The prevailing corrective phase and recent choppiness have given them a reality check.

Through this article, we’re trying to touch upon some of the common mistakes new traders usually make and how one can avoid, making their trading journey less eventful and more profitable in the long run.

Ajit Mishra, VP- Research, Religare Broking Ltd highlights 2 mistakes that new traders might make:

a) Know Yourself: Selecting Trading Style Based on Your Personality

It starts with identifying the type of trader you want to be like Day, Swing or Positional trader depending upon your personality. Intraday trading requires quick decision-making and should only be attempted once you have some experience of how markets behave.

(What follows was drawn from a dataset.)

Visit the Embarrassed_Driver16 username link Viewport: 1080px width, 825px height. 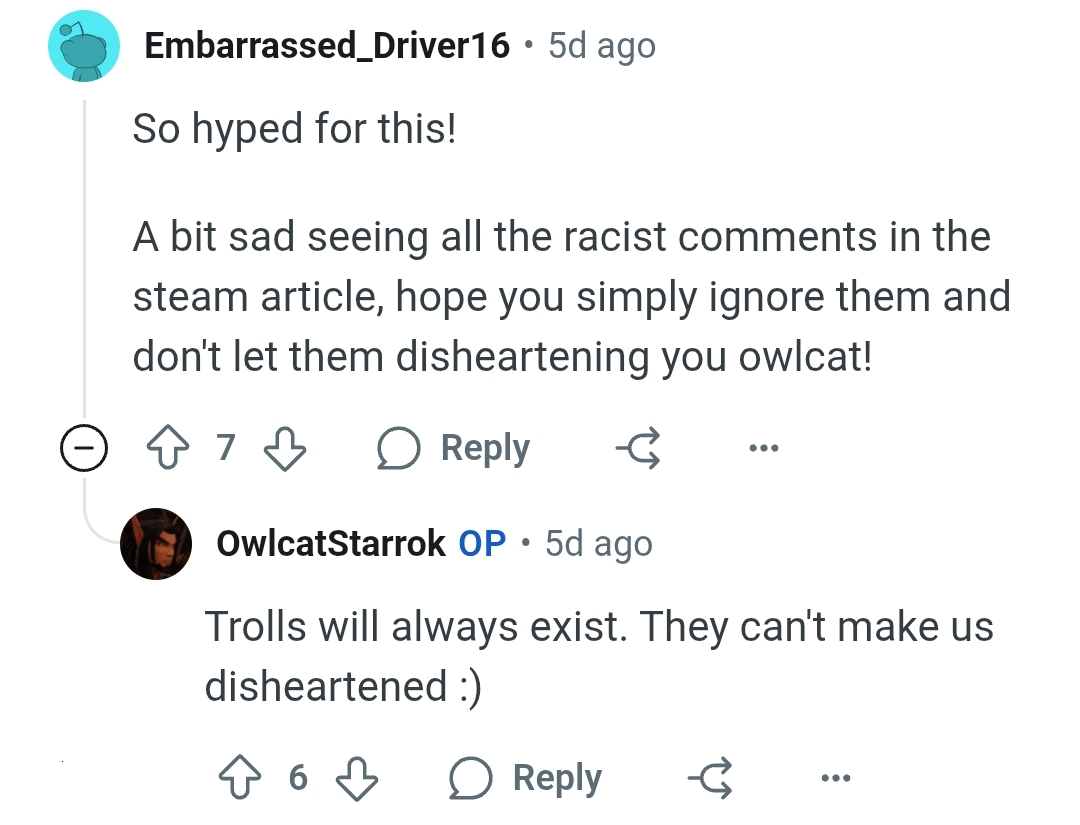coord(327,46)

Swing/Positional traders are at ease as they take a position for more than a day and look for substantial gains by carrying that for weeks or months.

Ask yourself what trading style suits you best and select accordingly.

Unfortunately, most new traders start with intraday/day trading due to capital constraints without knowing the consequences. And, they end up losing their hard-earned money to a bad trade.  

b) Trading Without a Plan: Hope-Wish-Pray

Generally, a new trader tries to stay cautious to begin with, but after a series of winning streaks, thanks to beginner’s luck, they tend to forget or are not aware that markets move in a trend (up, down and sideways) and have no plan in place when tides are against them.

At times, despite having a proper trading plan in place, it’s human to deviate, especially when in loss due to psychological turmoil attached to it. They just hope that the stock would resume the uptrend soon and then they’ll exit.

Unfortunately, it slips further lower adding to the anxiety and they wish the stock price to come back to their buying levels to exit.

But, markets may have other plans and continue to inch lower. It is very draining for a new trader to see his capital evaporating in front of his eyes and thus end up being an investor or giving up their dream to become a trader.

Maintaining the disciple when markets are against you requires written rules of entry, exit and money management before initiating any trade and keeping those in front of your eyes always to avoid any psychological dent.

When you would know your losses in advance in any trade, it won’t be hard to press the exit button.

Always remember, to succeed in the markets in the long run, maintain your focus on keeping your losses minimum and maximize your gains when the trend is in your favor.

Happy Trading!!

(Disclaimer: The views/suggestions/advices expressed here in this article is solely by investment experts. Zee Business suggests its readers to consult with their investment advisers before making any financial decision.)